Reputation: 11963
I know its always a good practice to wrap every single IDisposible
objects with using
. But is it possible to create permanent memory leak like c++ if I failed to do so? (by permanent I mean the life time of the application)
I know GC will have a hard time with COM and native resources but lets assume I am using managed code only. No COM, no unsafe only built in packages and managed code. Is there any IDisposible
that GC won't be able to collect even after the variable is out of scope?
Upvotes: 1
Views: 365
Reputation: 13535
Yes it is possible. A common source of issues are Timers which when not disposed will keep a reference to your callback and keep your class which implements the callback and all associated data alive forever.

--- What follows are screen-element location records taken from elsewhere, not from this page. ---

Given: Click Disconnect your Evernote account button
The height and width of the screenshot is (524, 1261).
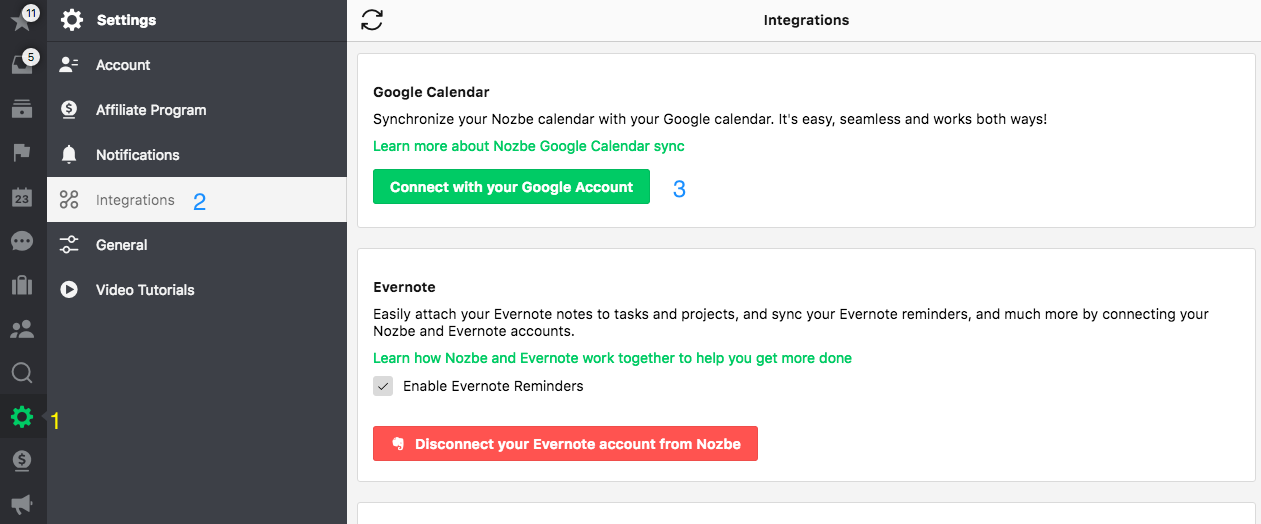Looking at the screenshot, I should pyautogui.click(x=565, y=444).
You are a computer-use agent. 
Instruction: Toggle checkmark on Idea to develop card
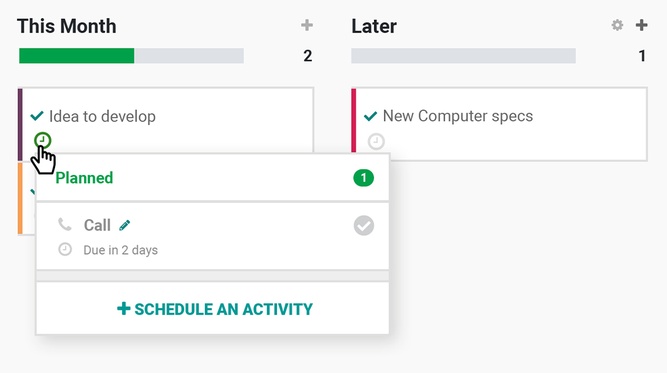point(37,116)
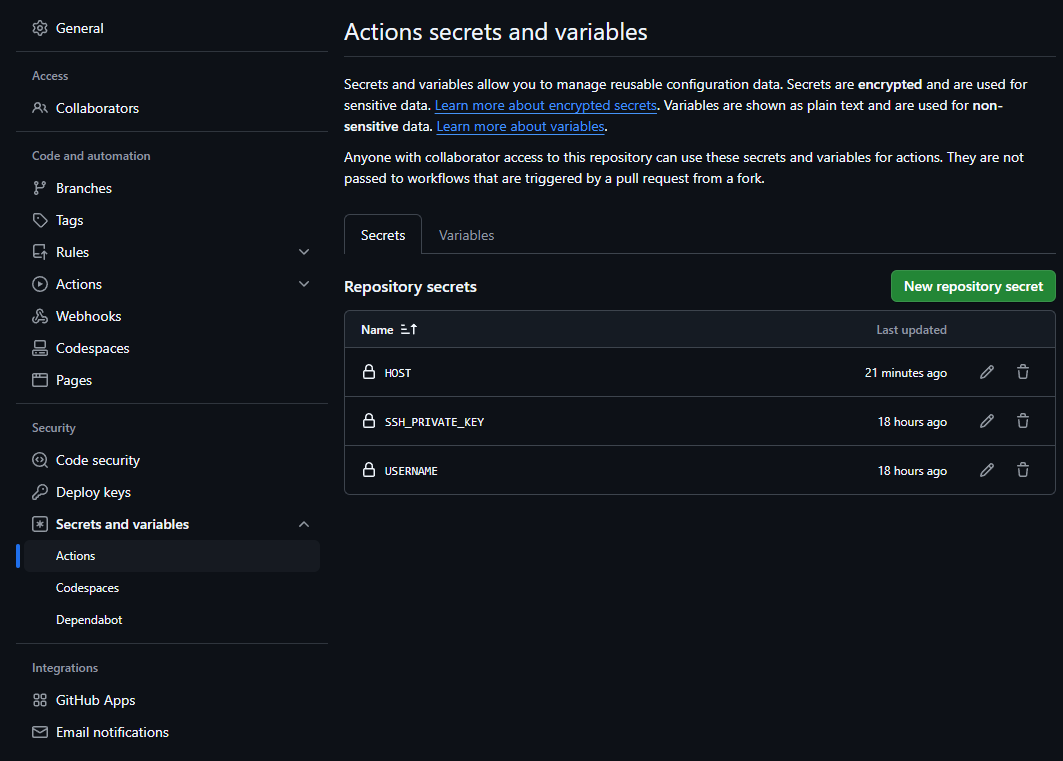Click the Webhooks icon in sidebar
The height and width of the screenshot is (761, 1063).
click(x=40, y=316)
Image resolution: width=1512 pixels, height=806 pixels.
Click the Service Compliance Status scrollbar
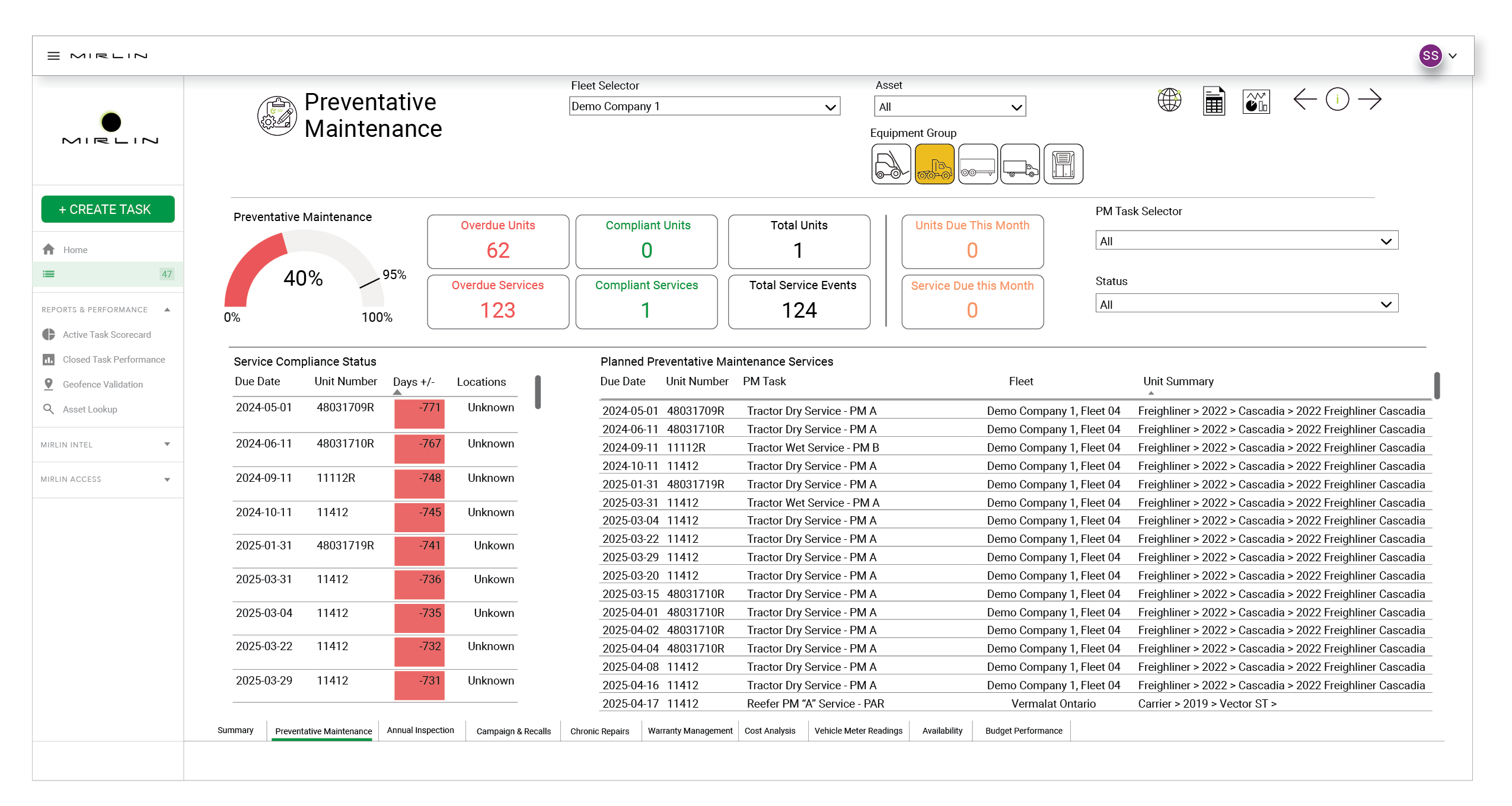pos(537,392)
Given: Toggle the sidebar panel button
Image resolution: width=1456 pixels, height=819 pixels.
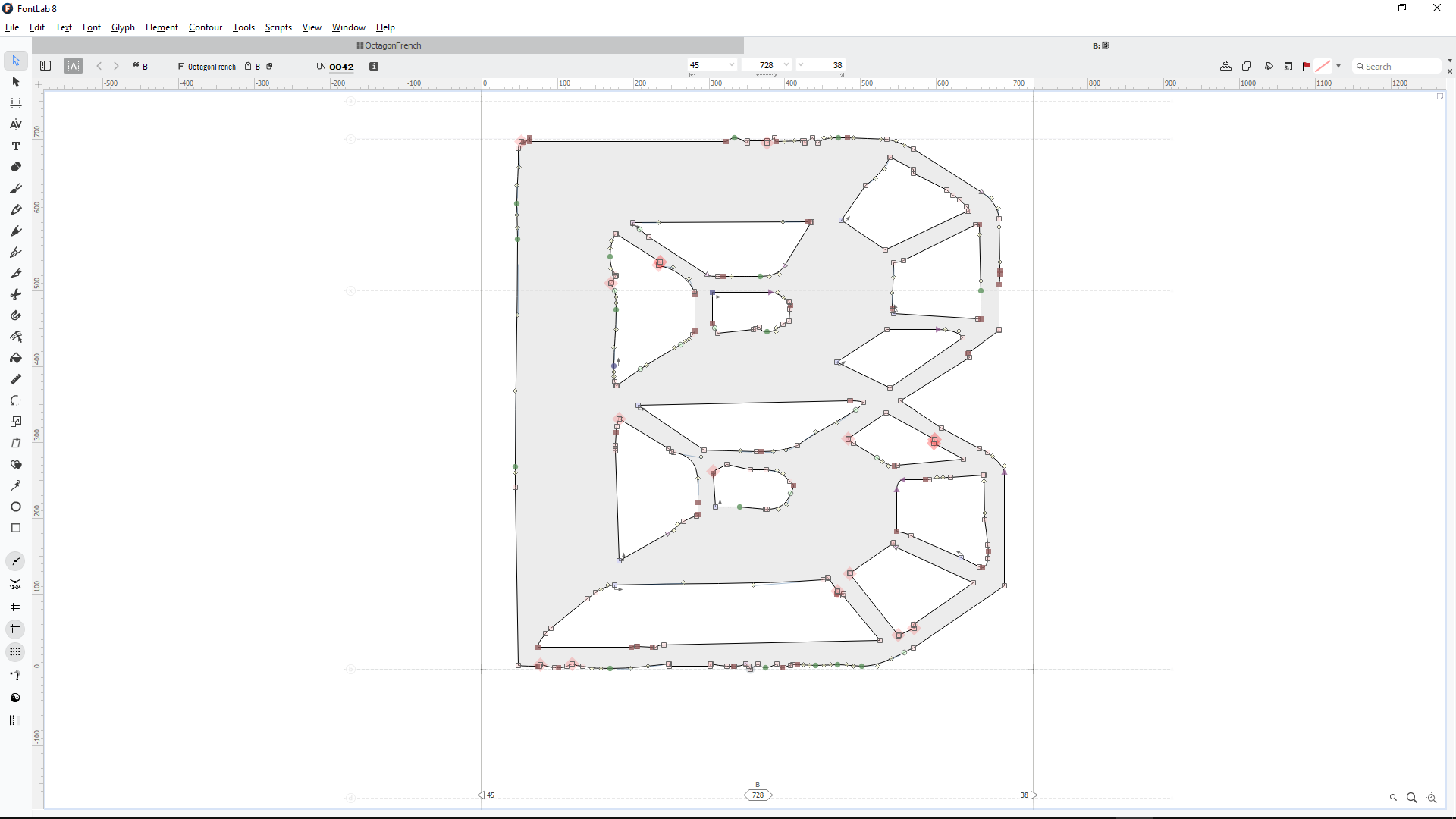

Besides unmanged objects another very common source are event registrations which are unregistered in the dispose method if no weak event pattern is used. That can become pretty cumbersome to manage which is the reason why WPF relies entirely on weak events to work around the lifetime issue. WPF Windows have no Dispose method. Lifetime is managed by the garbage collector entirely.
If you are working with WinForms on the other hand you will quickly notice what happens with if you forgot to call Dispose on some windows ...
Upvotes: 0
Reputation: 6981
Yes. When the GC collects an object, then the object's finalizer is run. In most implementations of IDisposable
, IDisposable.Dispose()
is called from the finalizer, which means that the object will be disposed when it is garbage collected.
However, sometimes this is not the case. For example, many objects in the SharpDX library are not disposed in their finalizers, so if you do not dispose them, then the native objects that they represent (in this case, graphics resources) will not be cleaned up and you will end up with a memory leak. This is actually the source of this problem I had a while ago.
Edit: I didn't see that you mentioned no unmanaged resources. In that case, no. All C# code that doesn't depend on unmanaged code must depend on the BCL, which does not easily create memory leaks.